* PROVIDED TEXT:
==========

Assuming that growth
and profitability are the goals, the firm then seeks to identify markets, both by
geography and product/service mix, in which it has competency and is also growing
with the potential for profitability. It should be understood that products
and services themselves are not the basis for entry into new markets - but core
competencies themselves make this determination based on their status as competitively
unique (no other firm can do it the way we can) and the customer perception that
those competencies contribute a disproportionate share of value (the reason people
buy from us rather than someone else). All products or services undergo the
same life cycle that we're so familiar with - beginning with innovation where
R&D exceeds revenues, moving through the adoption phase over time when they hope
to achieve a level of profitability, to maturity when the product becomes
the proverbial 'cash cow' and eventually reaching decline, when low-cost producers
have commoditised the market and product differentiation is based on little more
than price.
Successful companies are able to innovate on a continuous basis, thereby
insuring that they will always have products in all of the various phases,
ideally in Adoption and Maturity where they are achieving their highest profit
potential.

==========

* WHAT IS NEEDED: Rewrite the paragraph beginning "Assuming that growth" in the business strategy passage as a short bulleted list that keeps its main points.

* DATASET EXCERPTS:
==========

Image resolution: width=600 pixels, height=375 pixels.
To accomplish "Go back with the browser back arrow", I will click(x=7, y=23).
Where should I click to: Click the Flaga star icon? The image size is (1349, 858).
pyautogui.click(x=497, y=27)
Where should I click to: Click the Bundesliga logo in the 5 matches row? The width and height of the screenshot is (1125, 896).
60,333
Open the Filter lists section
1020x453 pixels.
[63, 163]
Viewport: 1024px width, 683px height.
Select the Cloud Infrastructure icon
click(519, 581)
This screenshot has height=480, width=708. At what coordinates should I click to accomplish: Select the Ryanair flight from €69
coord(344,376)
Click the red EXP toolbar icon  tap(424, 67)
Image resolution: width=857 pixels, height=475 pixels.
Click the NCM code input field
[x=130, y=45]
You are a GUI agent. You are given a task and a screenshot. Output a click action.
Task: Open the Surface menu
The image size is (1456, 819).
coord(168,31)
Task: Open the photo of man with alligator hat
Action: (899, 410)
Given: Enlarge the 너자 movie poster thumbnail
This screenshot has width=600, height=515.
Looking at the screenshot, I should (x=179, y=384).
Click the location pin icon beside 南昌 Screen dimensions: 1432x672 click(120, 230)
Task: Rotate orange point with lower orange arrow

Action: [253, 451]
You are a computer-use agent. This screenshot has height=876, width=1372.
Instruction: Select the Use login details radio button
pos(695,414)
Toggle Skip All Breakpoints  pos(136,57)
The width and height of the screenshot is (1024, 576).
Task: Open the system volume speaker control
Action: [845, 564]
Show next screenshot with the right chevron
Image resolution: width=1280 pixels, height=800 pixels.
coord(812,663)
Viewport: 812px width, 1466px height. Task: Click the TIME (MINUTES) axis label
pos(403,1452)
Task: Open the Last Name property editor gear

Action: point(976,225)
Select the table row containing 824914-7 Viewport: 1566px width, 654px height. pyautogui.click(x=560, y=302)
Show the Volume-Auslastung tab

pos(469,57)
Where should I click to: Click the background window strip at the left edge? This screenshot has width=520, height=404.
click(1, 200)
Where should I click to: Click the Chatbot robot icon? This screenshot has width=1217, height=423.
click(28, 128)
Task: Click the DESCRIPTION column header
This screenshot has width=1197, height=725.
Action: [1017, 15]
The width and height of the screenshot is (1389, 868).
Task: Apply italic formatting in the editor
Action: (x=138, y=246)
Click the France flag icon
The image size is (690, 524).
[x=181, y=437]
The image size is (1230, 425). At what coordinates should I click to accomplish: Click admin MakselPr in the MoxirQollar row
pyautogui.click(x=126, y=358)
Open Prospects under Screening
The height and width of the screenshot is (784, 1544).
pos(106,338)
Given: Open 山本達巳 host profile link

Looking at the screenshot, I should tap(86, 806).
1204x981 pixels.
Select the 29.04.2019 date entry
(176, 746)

==========

* PROBLEM SOLUTION:
- With growth and profitability as its goals, a firm looks for markets where it has competency and that are growing with potential for profit. It looks at markets both by geography and by product/service mix.
- Entry into new markets depends on core competencies, not on products or services.
- Those competencies count when they are competitively unique and customers see them as providing a disproportionate share of value.
- All products and services go through the same life cycle:
  - Innovation: R&D exceeds revenues.
  - Adoption: the aim is to reach some level of profitability over time.
  - Maturity: the product becomes a "cash cow."
  - Decline: low-cost producers have commoditized the market, and differentiation rests on little more than price.